Task objective: Reproduce the part of the listing that opens with the line containing "This screenshot has height=576, width=768." and closes with the end of the listing, swapping "sidebar" for "side panel" and keeping everything else the same. Omit the pictures from your answer.

- - - - -

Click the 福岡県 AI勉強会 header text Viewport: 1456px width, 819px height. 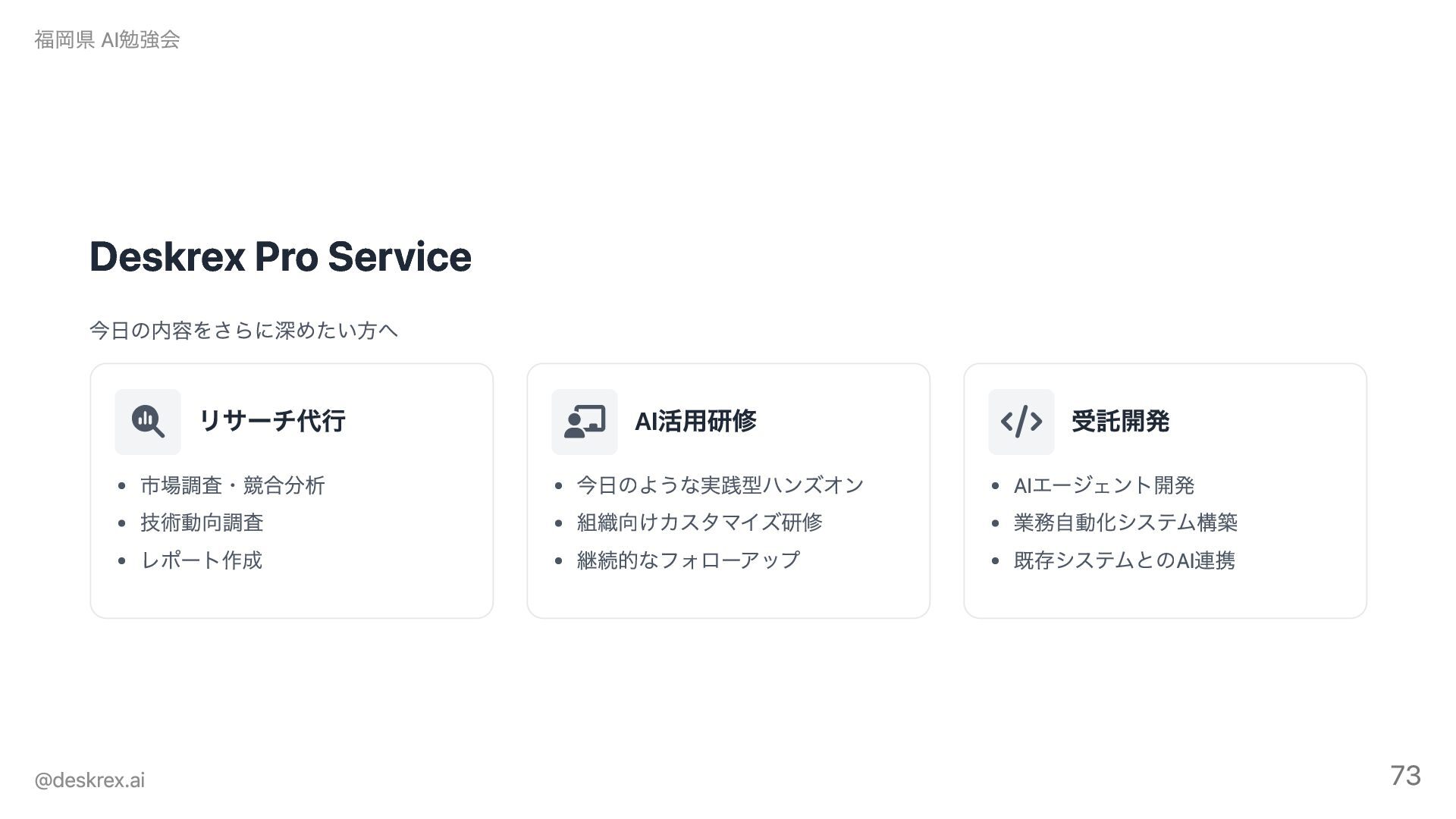pos(107,39)
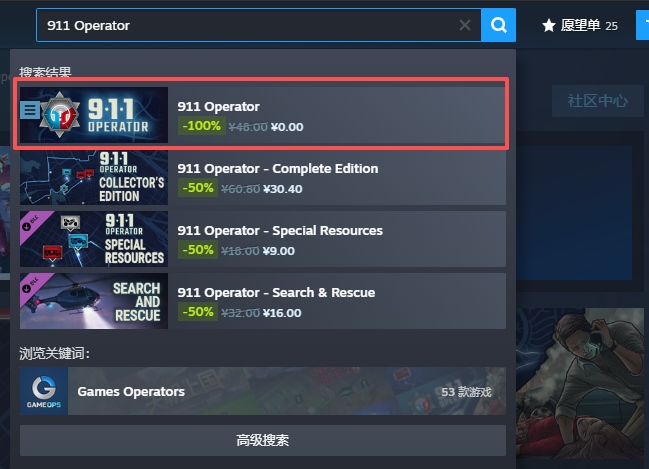Select 911 Operator - Search & Rescue result

[x=262, y=301]

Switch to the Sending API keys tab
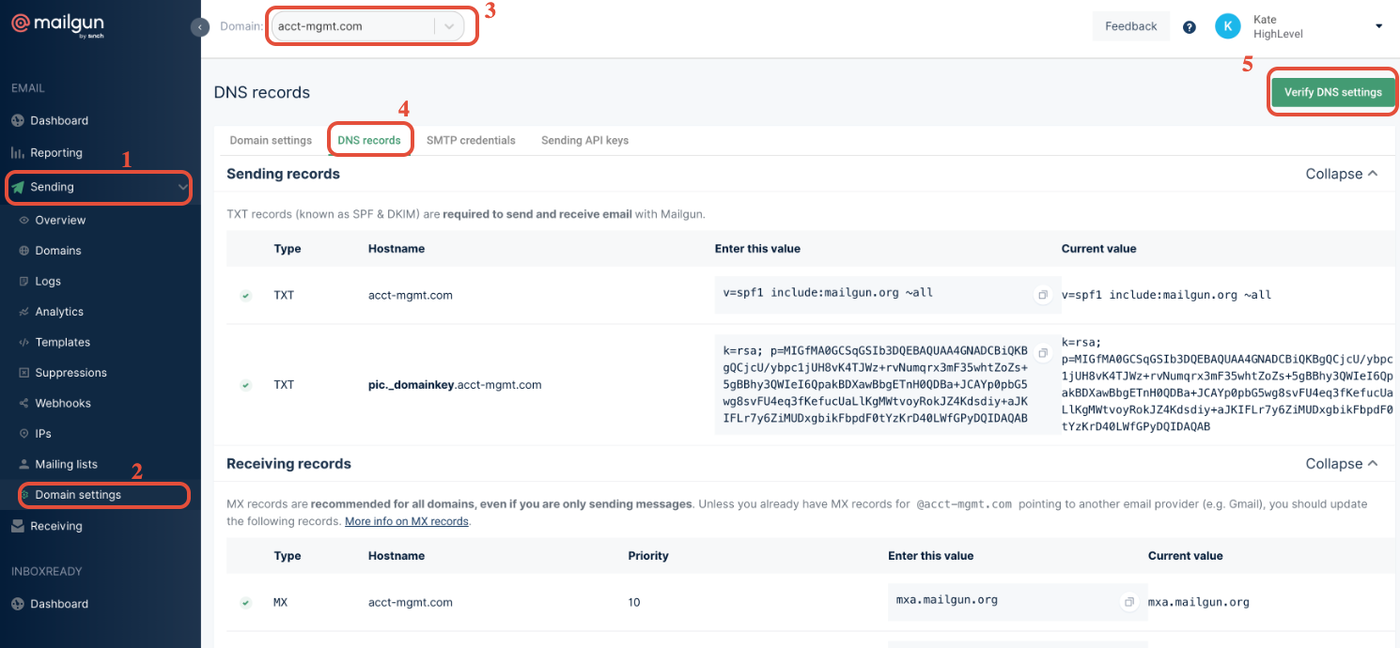(585, 141)
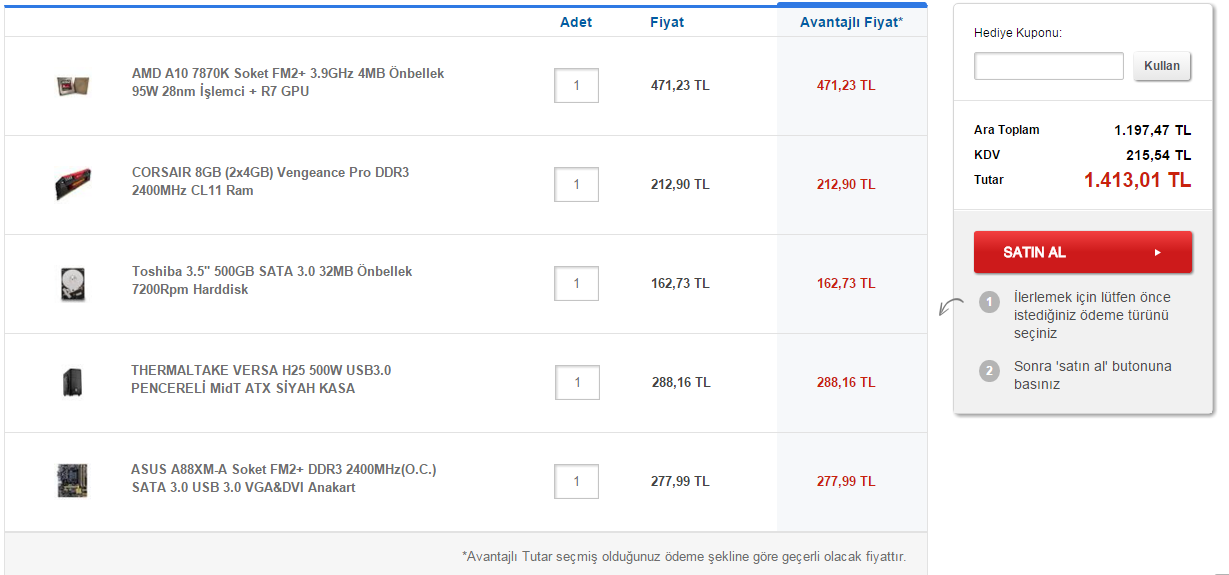Click quantity box for Corsair Vengeance RAM
The width and height of the screenshot is (1229, 575).
(577, 184)
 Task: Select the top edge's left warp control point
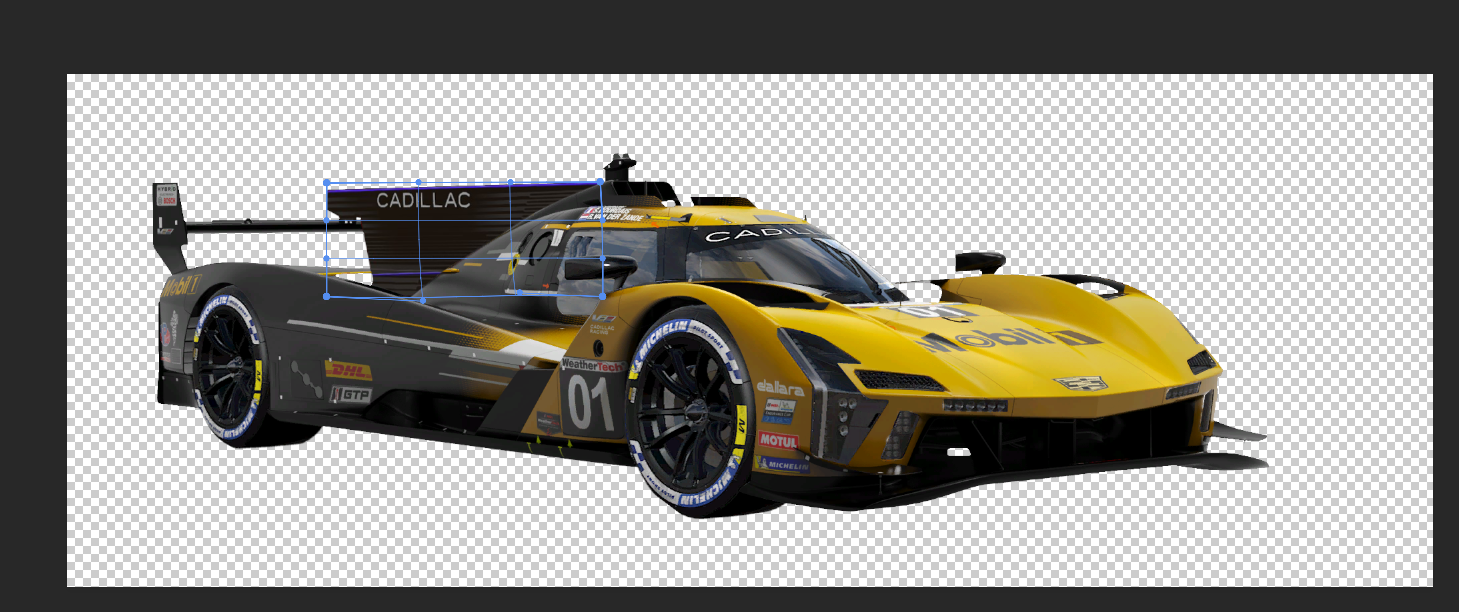tap(418, 183)
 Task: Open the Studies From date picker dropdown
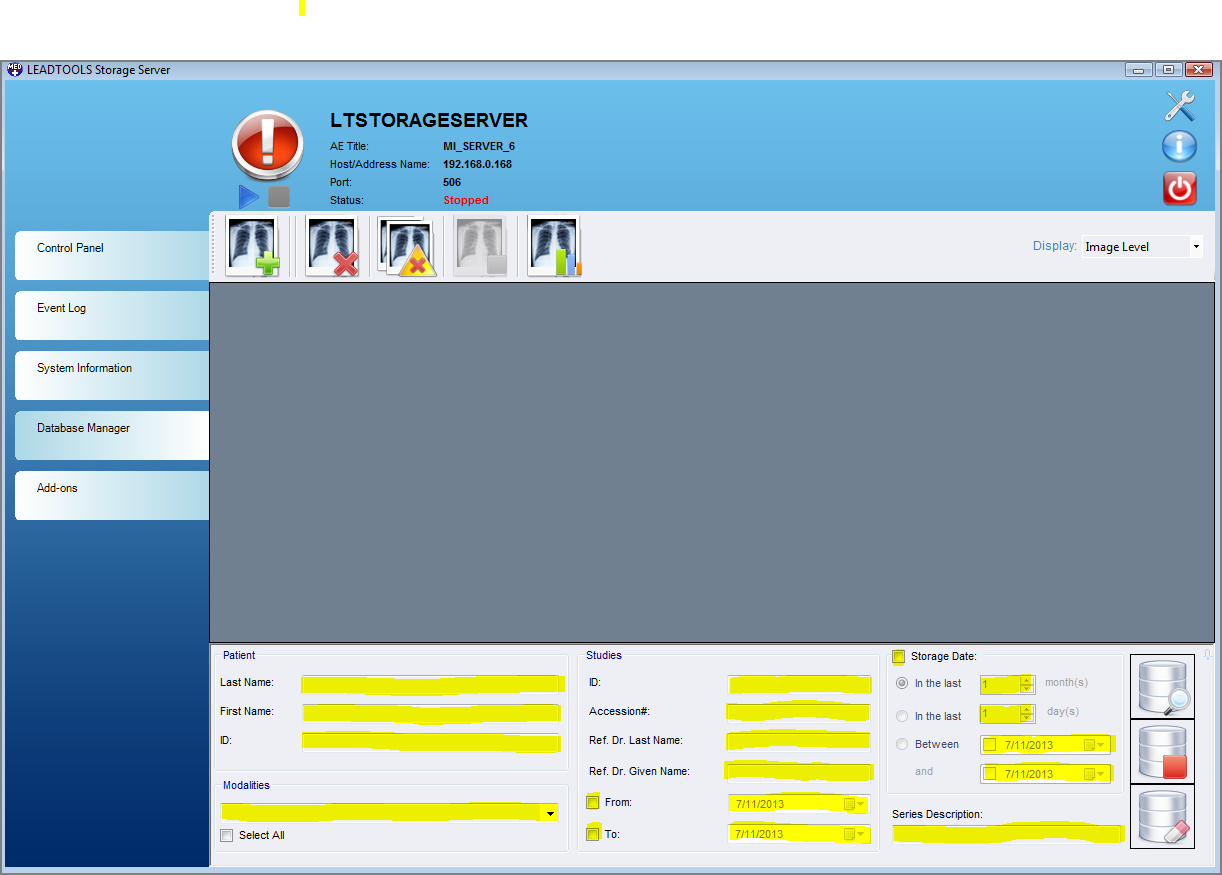click(860, 804)
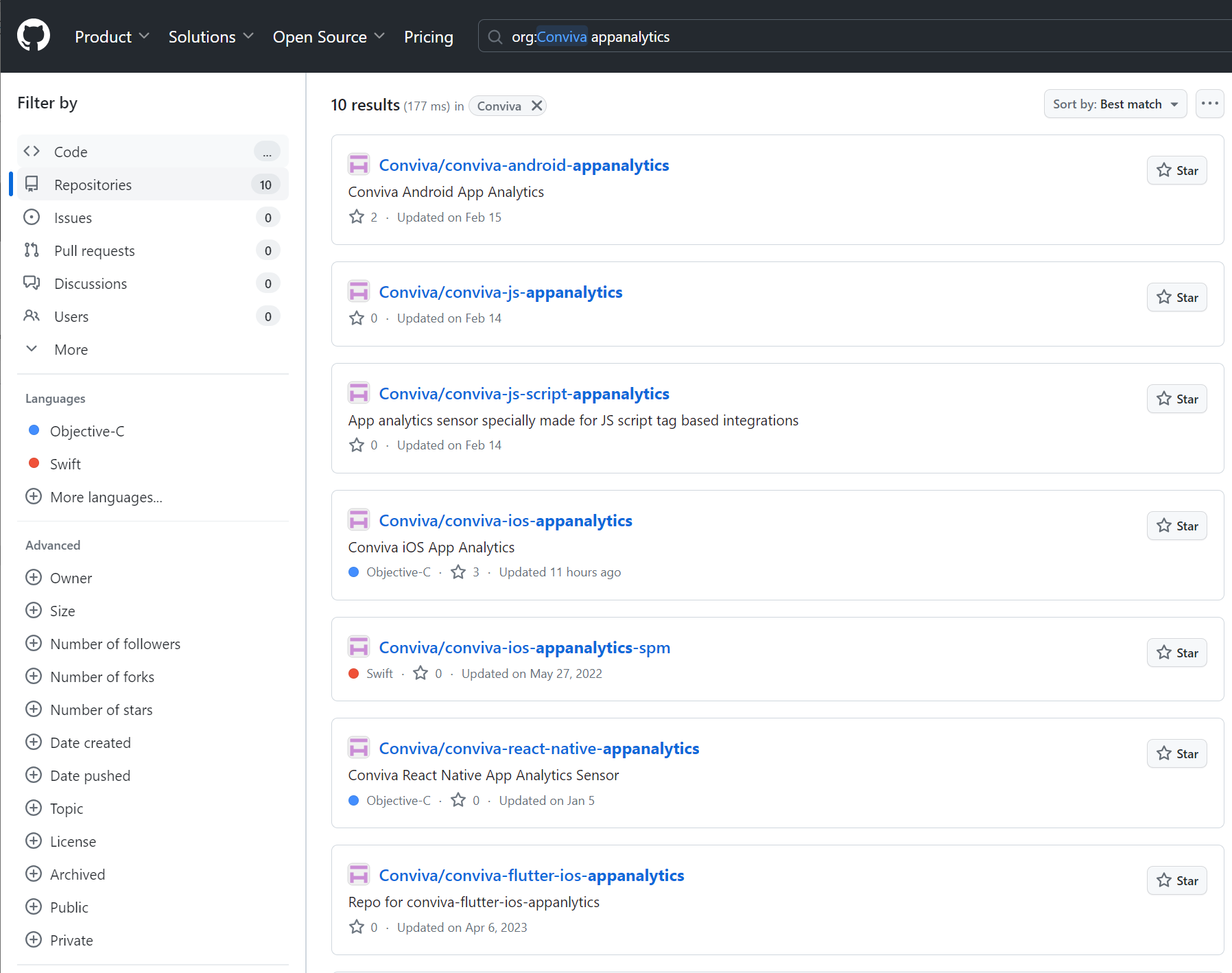The height and width of the screenshot is (973, 1232).
Task: Open the Pricing menu item
Action: (428, 37)
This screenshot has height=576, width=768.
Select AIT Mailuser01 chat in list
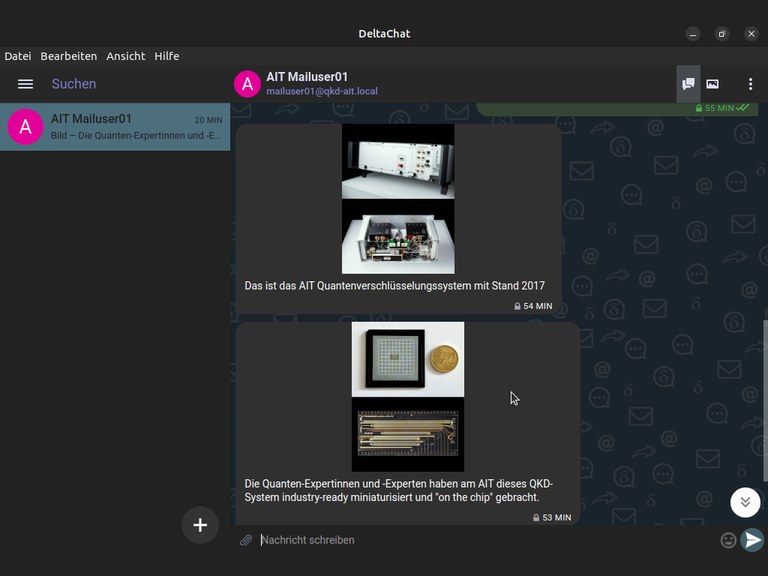tap(115, 127)
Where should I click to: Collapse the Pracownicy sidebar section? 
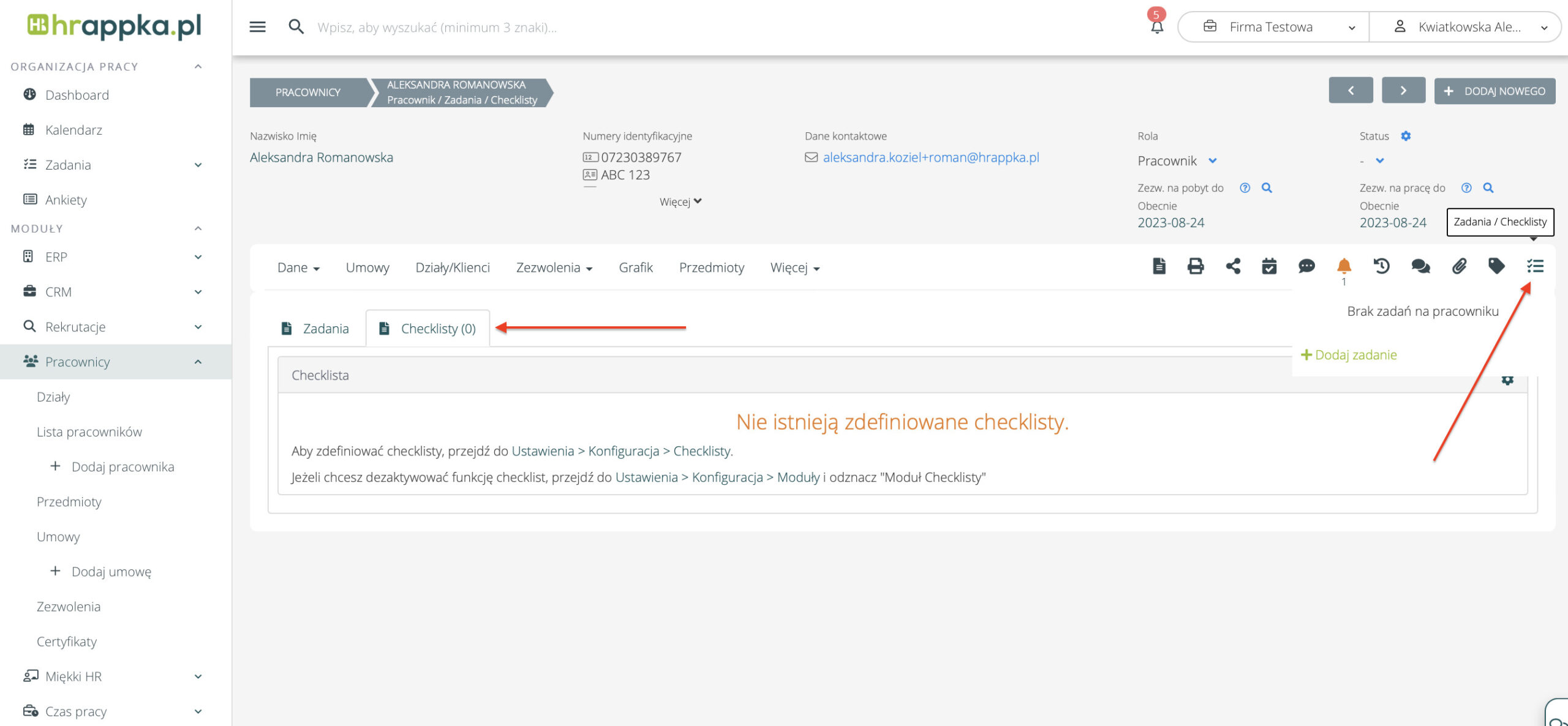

- - - - -

Worked answer:
This screenshot has height=576, width=768.
Select AIT Mailuser01 chat in list
tap(115, 127)
Where should I click to: Collapse the Pracownicy side panel section? 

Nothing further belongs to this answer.